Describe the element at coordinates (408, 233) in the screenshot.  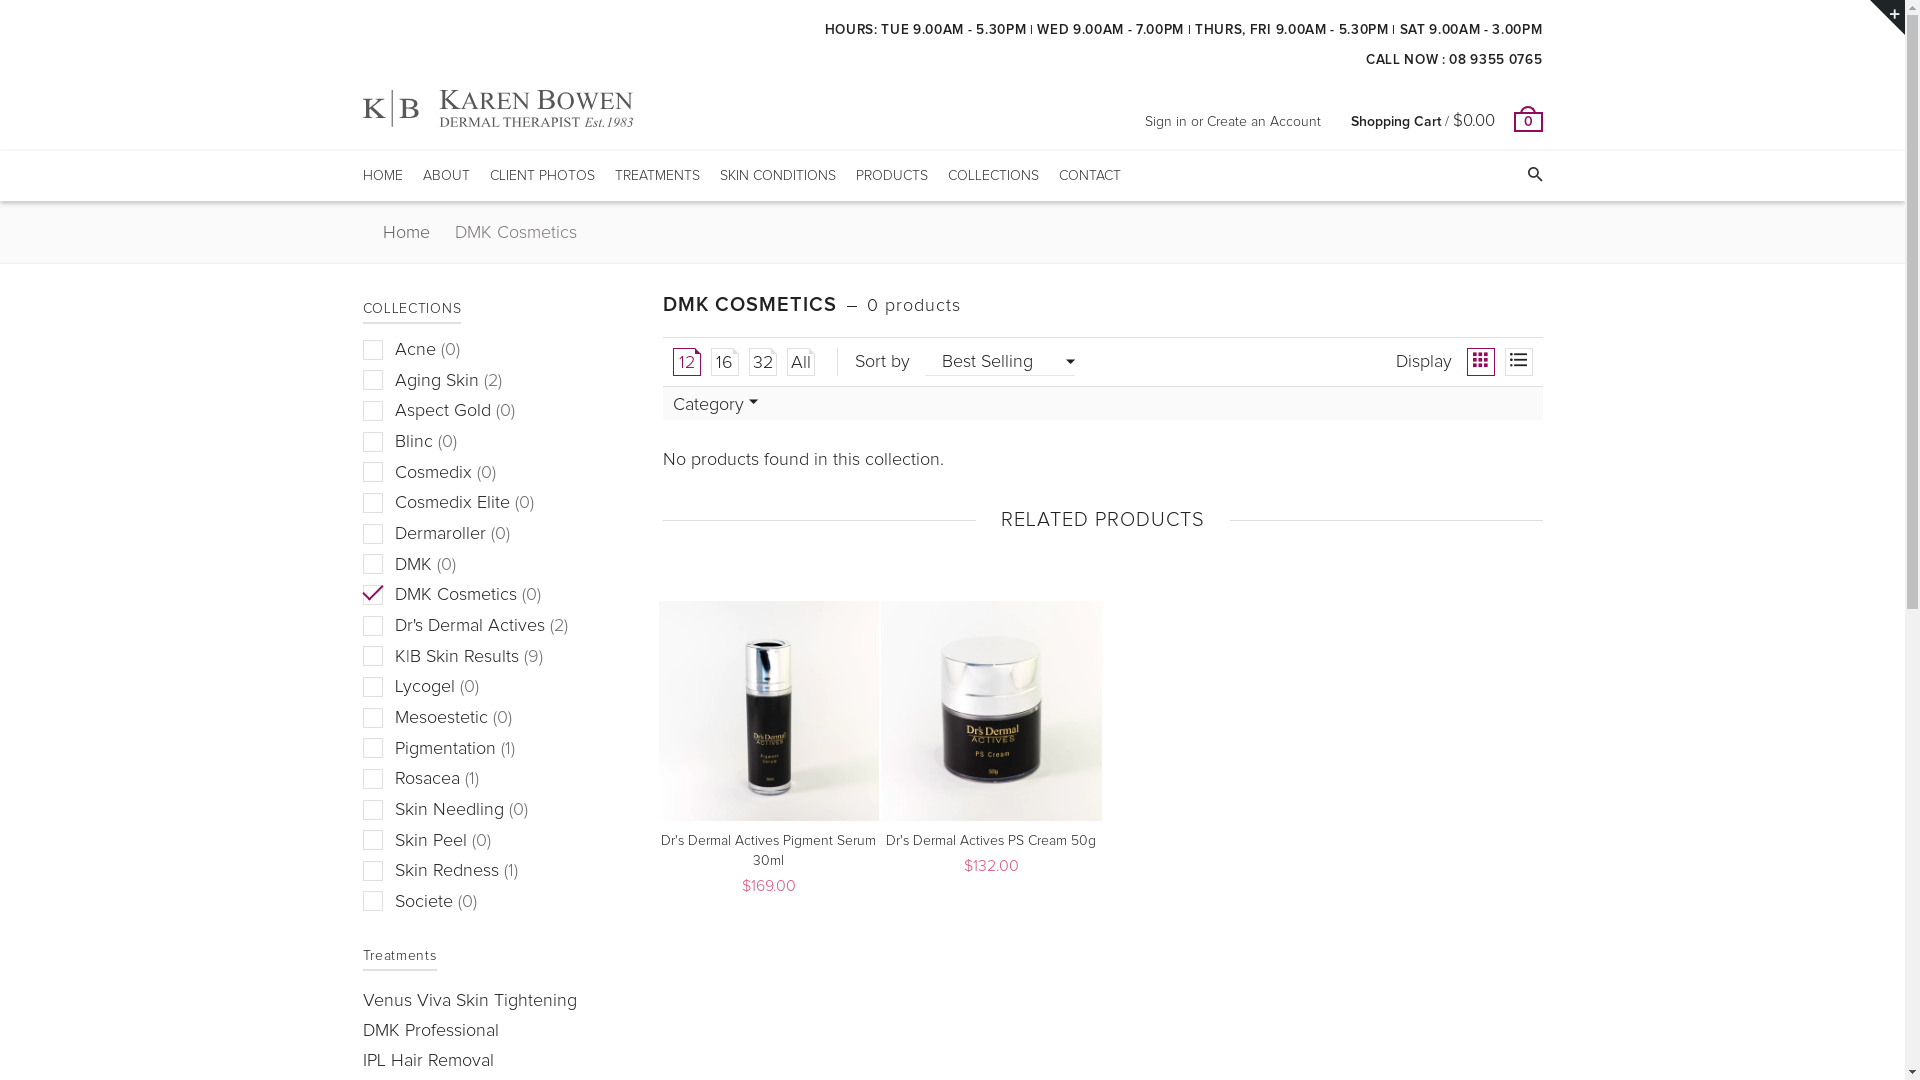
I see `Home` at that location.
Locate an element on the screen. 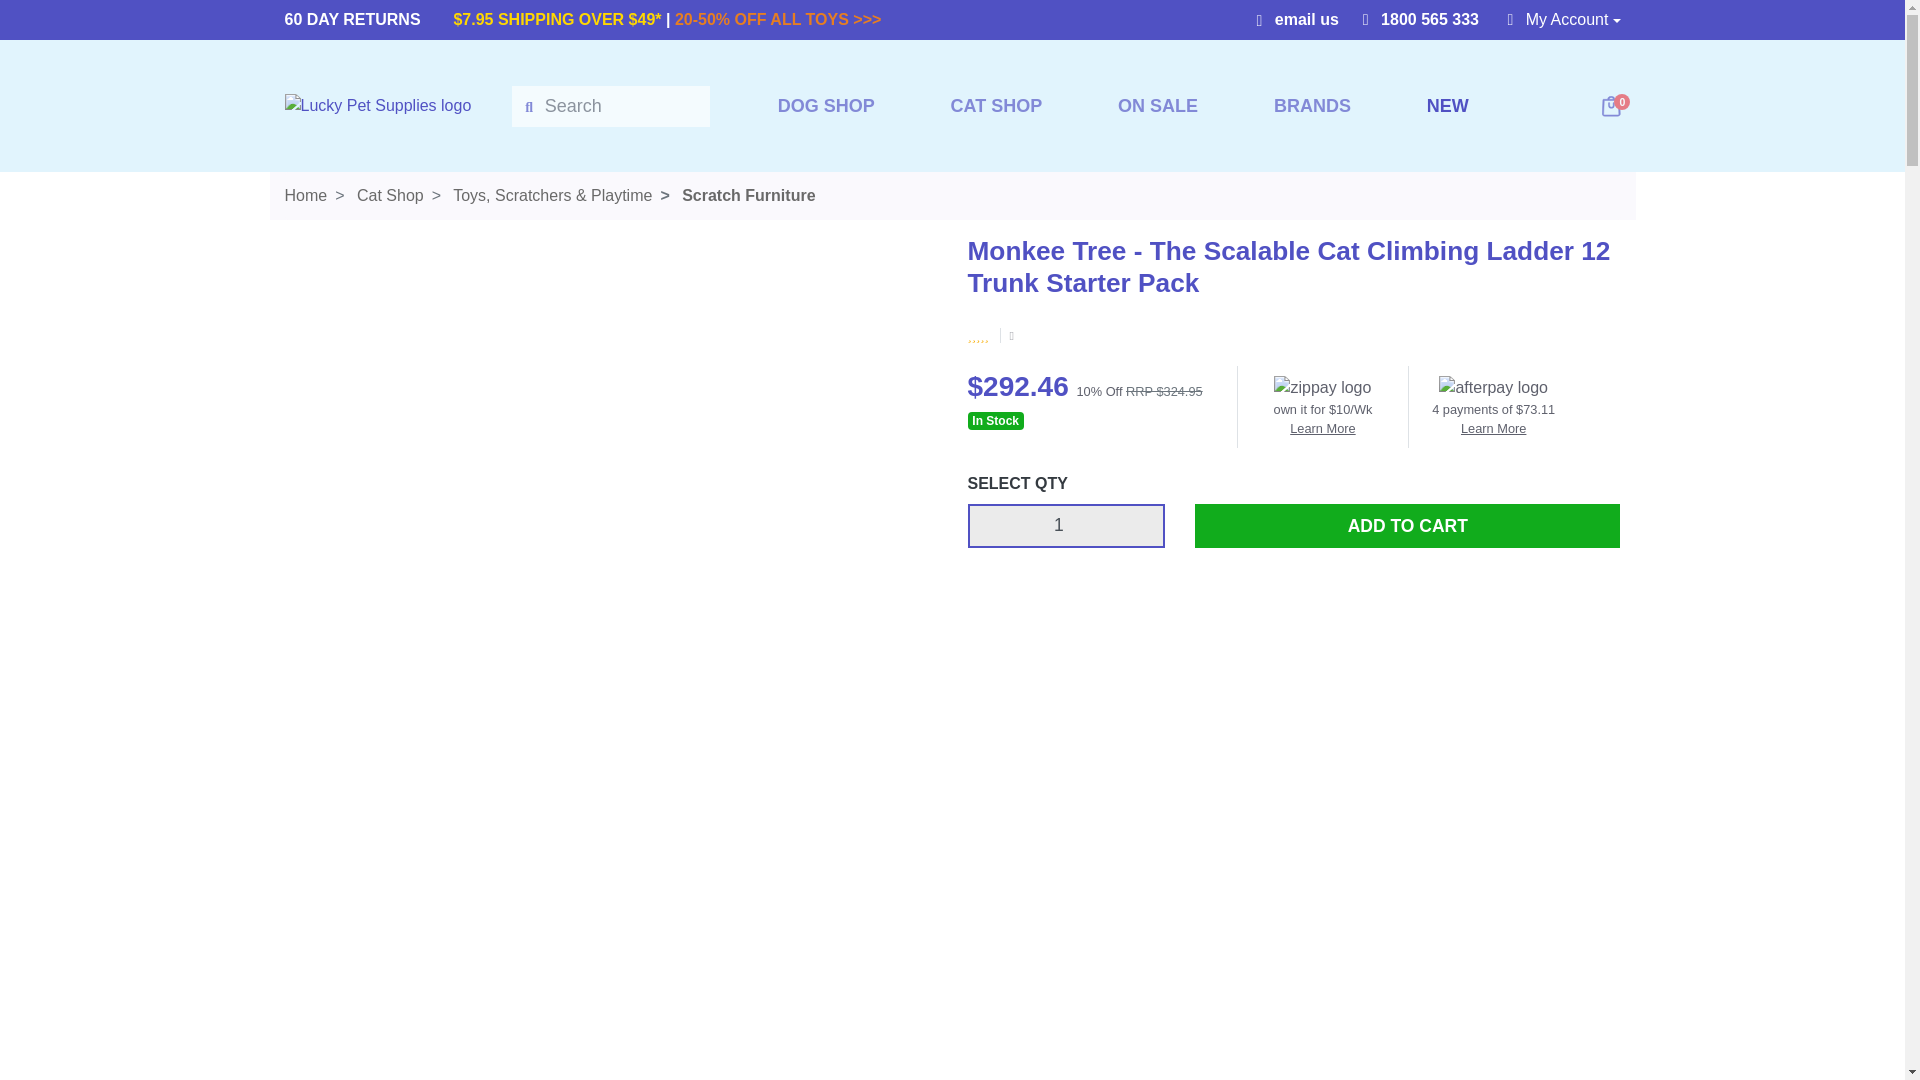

...

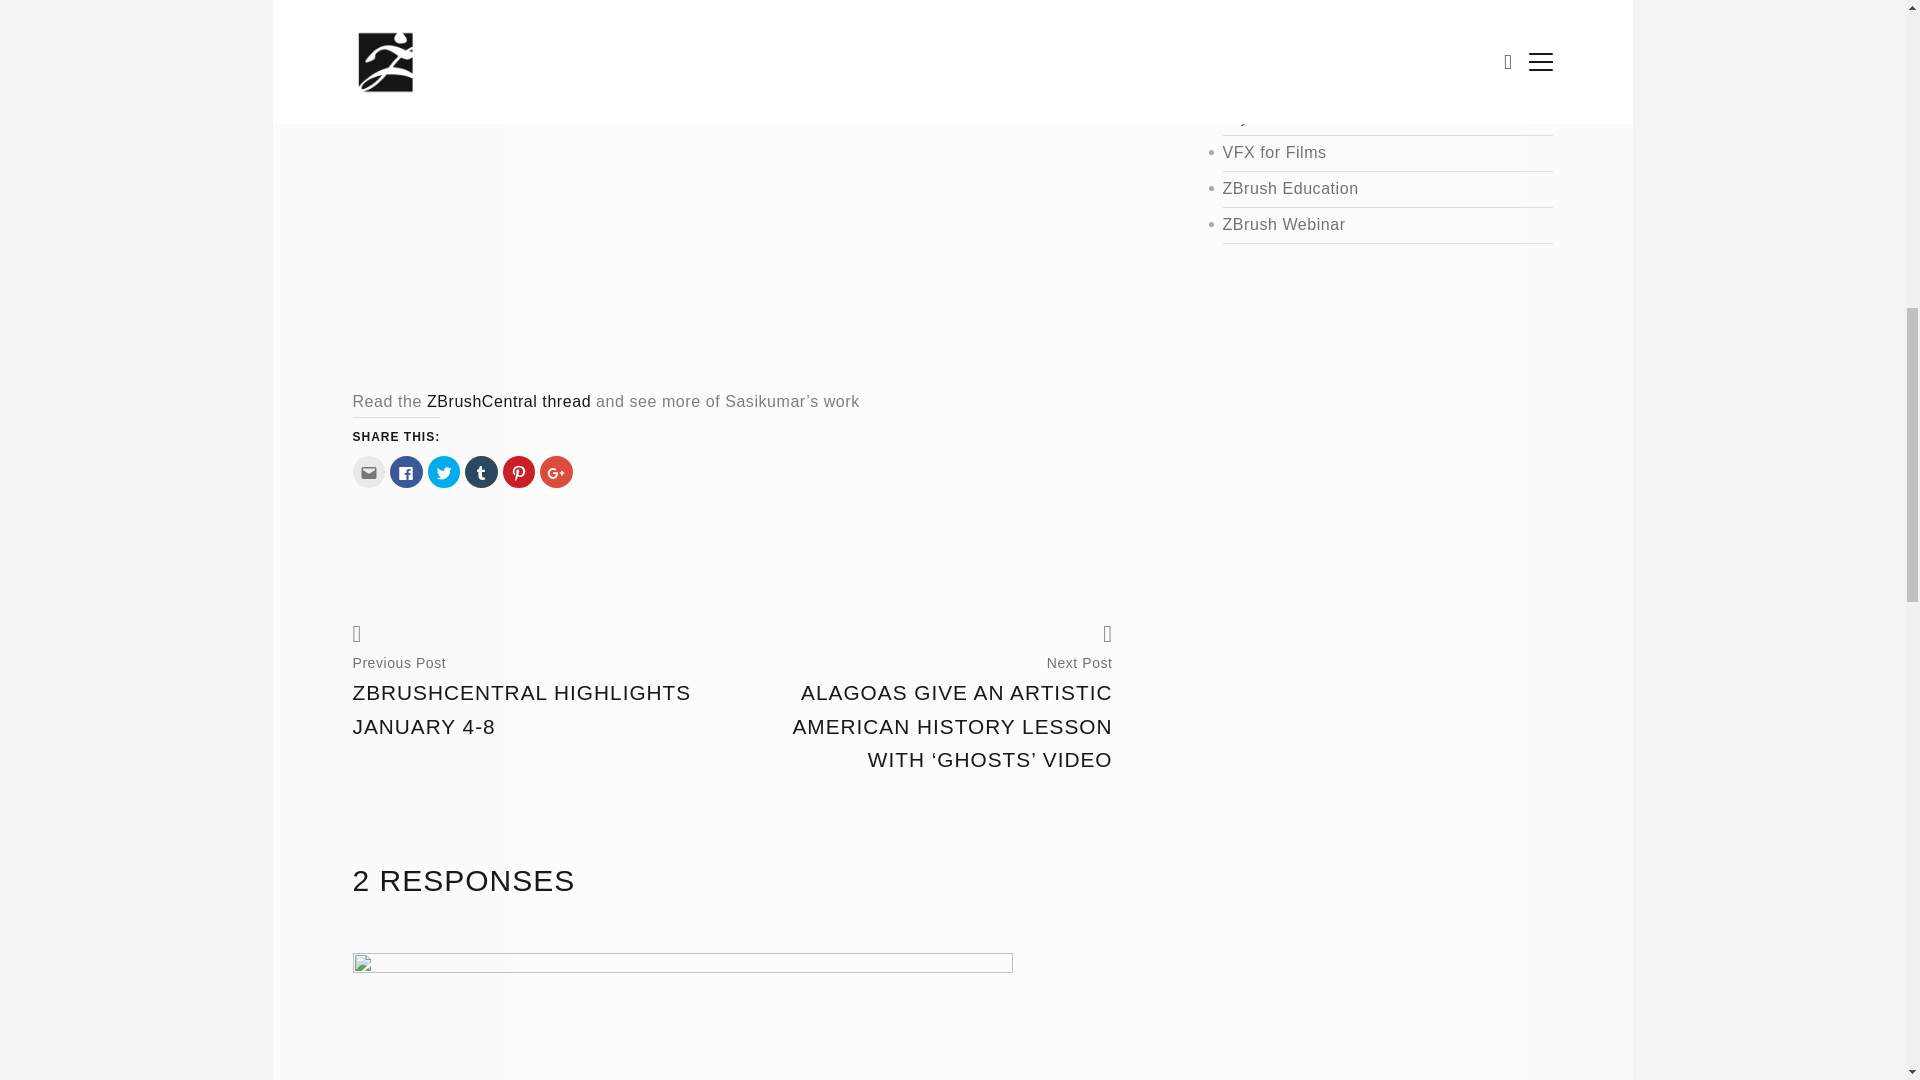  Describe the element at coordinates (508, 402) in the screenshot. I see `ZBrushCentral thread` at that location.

==

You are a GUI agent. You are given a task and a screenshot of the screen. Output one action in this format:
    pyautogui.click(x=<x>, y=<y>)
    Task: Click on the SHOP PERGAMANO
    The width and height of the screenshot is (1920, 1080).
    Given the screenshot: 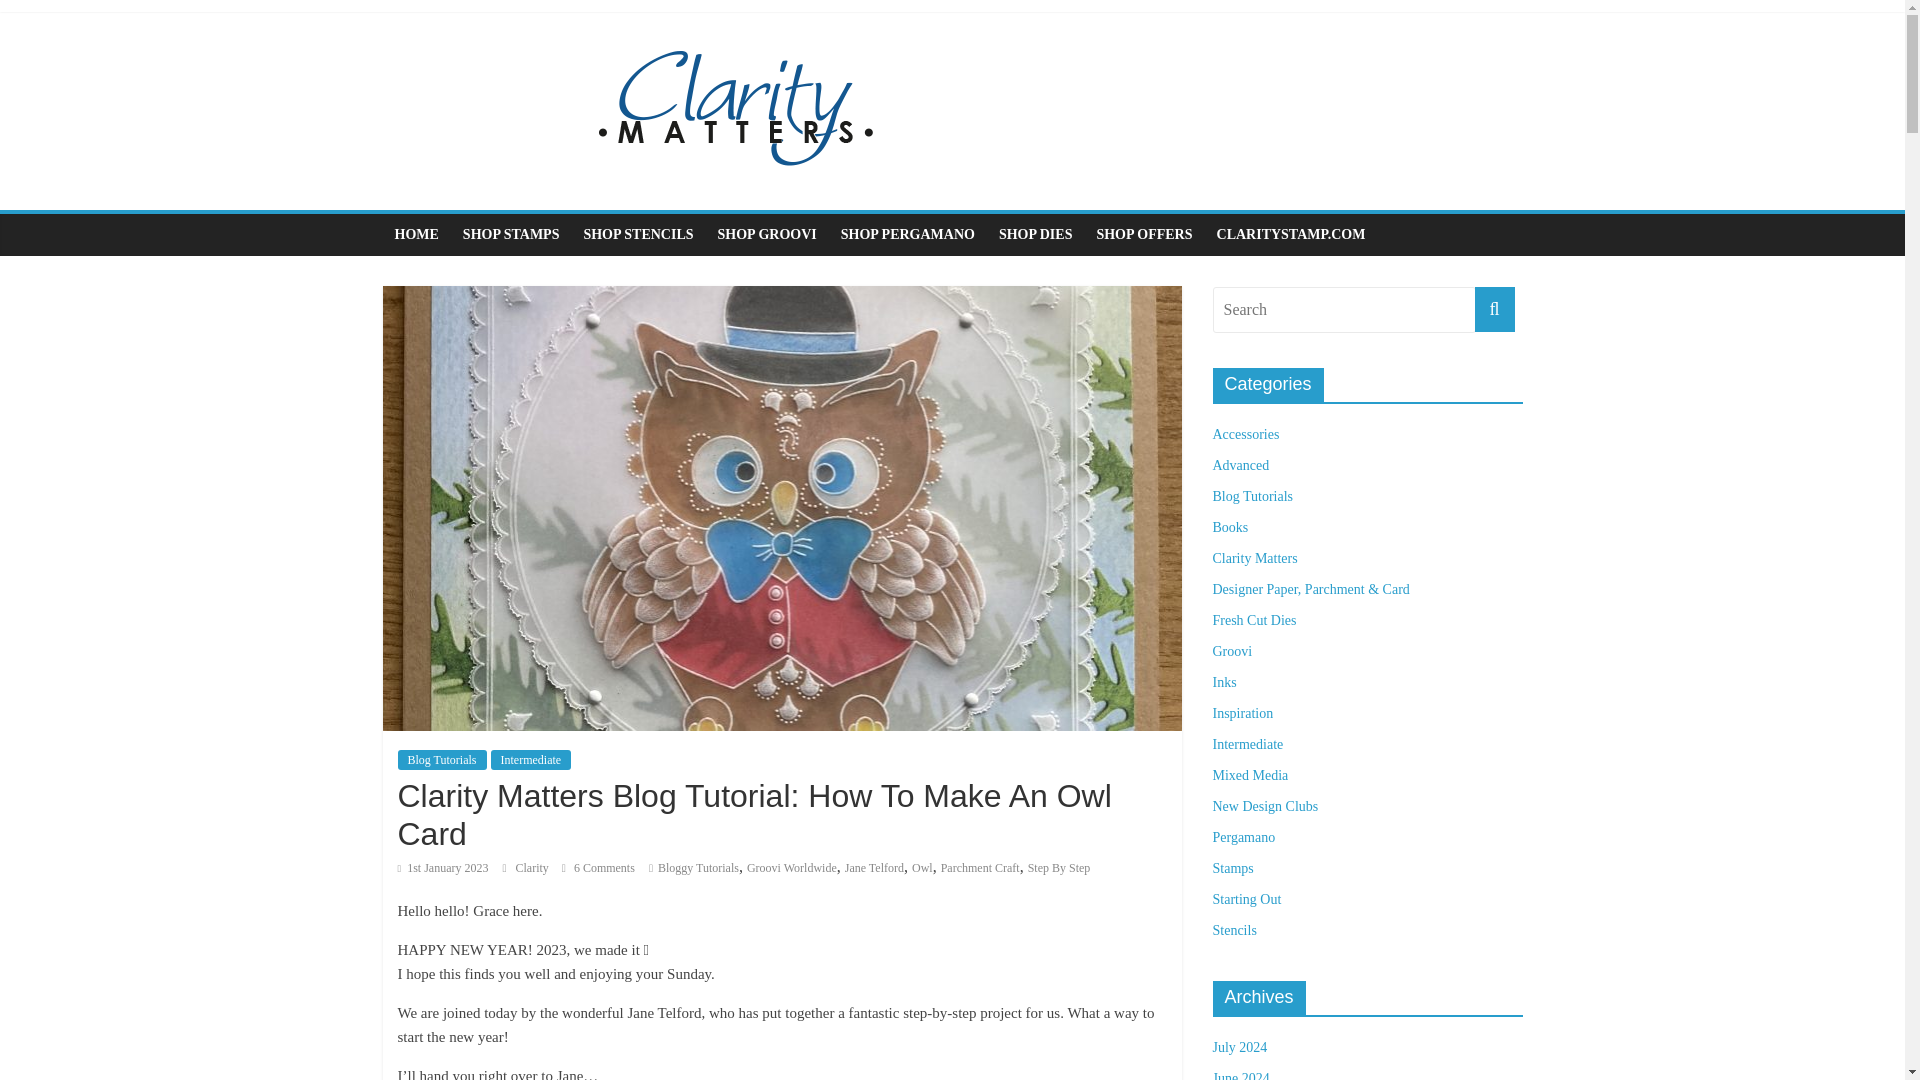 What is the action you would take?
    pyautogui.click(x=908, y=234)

Problem to work on:
Rewrite the rows above as a numbered list, starting with the row that contains "Describe the element at coordinates (408, 233)" and going on through the row that contains "Locate an element on the screen.". Skip any blank lines and leave the pictures out.

Expected output:
1. Describe the element at coordinates (408, 233) in the screenshot.  
2. I see `Home` at that location.
3. Locate an element on the screen. 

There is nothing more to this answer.